# Diesel Fog Lights



## Cruze2.0Diesel (Jun 30, 2013)

How about the ECO fogs as the diesel has the ECO package? Just a thought, I'd love to know what the final product is that fits as I've been considering it myself.


----------



## RedHot14Diesel (Jan 17, 2014)

Would you happen to have the part number? I'd instal it myself and have the dealership program the BCM.


Sent from AutoGuide.com App


----------



## obermd (Mar 3, 2012)

The RS bumper is different. The fog lamps for the non-RS trims are the correct ones. They unfortunately don't have the nice chrome trim.


----------



## jswinehart (Dec 18, 2013)

Looks to be the same fogs as the Eco probably I'll take a pic once it light out. The bumper cut out is completely different shape from the rs package from looking at two side by side here on the lot.


----------



## farmallgray (Nov 28, 2013)

Mine don't have any chrome trim.


----------



## MilTownSHO (Oct 9, 2013)

No Chrome trim, thankfully


----------



## fj40intow (Nov 4, 2013)

No chrome strip and the dealer has to program the BCM to recognize the foglight switch.

Fog Lamps landing page


----------



## revjpeterson (Oct 2, 2013)

I had mine installed by the dealer as part of the deal when I bought my Diesel.
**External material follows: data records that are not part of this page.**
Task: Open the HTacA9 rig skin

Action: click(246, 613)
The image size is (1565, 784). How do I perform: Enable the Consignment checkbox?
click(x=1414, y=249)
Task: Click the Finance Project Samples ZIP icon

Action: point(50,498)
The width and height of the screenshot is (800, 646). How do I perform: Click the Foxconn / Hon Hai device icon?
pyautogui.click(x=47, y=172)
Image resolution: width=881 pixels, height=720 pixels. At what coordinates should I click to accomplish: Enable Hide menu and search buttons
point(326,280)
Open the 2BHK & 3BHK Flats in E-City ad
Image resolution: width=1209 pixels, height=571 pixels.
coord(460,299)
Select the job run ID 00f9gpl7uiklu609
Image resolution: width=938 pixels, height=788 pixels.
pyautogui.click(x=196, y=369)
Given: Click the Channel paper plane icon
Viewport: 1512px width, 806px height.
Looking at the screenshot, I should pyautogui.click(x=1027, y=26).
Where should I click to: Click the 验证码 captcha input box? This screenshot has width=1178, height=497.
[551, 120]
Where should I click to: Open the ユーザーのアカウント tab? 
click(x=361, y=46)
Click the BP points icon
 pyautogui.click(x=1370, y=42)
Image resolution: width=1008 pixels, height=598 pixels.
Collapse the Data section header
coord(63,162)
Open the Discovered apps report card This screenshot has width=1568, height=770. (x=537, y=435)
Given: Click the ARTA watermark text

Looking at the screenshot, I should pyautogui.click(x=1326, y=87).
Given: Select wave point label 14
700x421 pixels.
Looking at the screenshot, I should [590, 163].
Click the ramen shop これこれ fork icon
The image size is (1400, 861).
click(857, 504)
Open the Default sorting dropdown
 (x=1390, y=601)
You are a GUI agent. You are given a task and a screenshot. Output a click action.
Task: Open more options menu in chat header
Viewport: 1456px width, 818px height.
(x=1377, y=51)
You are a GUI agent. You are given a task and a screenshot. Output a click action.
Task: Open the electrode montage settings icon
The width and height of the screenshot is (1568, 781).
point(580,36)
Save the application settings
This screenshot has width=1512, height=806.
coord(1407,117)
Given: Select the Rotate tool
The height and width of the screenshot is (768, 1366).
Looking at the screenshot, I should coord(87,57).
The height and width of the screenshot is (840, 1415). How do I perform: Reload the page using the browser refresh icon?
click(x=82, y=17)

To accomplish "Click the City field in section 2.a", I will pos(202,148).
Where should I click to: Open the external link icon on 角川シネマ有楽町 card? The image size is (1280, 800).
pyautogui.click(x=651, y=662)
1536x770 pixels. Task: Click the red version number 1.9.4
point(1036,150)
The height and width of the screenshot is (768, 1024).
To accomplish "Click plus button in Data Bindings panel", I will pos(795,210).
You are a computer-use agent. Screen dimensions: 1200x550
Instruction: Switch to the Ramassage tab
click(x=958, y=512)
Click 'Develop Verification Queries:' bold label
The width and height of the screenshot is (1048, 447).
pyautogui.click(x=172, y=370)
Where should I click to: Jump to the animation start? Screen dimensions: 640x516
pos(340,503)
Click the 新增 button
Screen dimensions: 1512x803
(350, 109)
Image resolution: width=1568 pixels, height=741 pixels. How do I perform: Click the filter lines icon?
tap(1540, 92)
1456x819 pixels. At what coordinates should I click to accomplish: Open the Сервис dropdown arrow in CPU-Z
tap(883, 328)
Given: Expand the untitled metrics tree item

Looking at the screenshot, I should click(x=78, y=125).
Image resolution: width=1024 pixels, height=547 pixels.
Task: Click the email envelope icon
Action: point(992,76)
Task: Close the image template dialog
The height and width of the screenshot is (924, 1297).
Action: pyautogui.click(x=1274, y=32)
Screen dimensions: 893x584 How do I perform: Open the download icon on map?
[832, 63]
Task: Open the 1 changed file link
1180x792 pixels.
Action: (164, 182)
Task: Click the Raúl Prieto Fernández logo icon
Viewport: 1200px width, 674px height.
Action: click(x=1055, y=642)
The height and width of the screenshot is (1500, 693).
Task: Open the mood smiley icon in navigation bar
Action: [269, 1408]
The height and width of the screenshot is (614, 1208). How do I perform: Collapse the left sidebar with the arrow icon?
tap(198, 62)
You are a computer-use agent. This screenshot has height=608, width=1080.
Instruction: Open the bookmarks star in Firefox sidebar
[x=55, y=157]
No Chrome on mine, but you can add it with something like these:

2009 2010 2011 2012 2013 CHEVY CRUZE TRIPLE CHROME FRONT FOG LIGHT COVER TRIM - Amazon.com

or

Amazon.com: brand New For 2009-2011 CHEVY CHEVROLET CRUZE Triple Chrome Plated Front Fog Lamp Cover Trims: Automotive

or

Chevrolet Cruze 2009 2011 Mirror Chrome Trim Front Fog Light Cover Molding Kit | eBay

The last link from Ebay are the ones I ultimately purchased. The fit wasn't perfect and I actually had to install them on the opposite sides from what they were marked for a better fit, but overall they still look good unless you get down on eye level with them. If I had to do it again, I'd probably try one of the amazon products instead. My photos can be seen at http://www.cruzetalk.com/forum/11-appearance-detailing-interior/47282-new-chrome.html


----------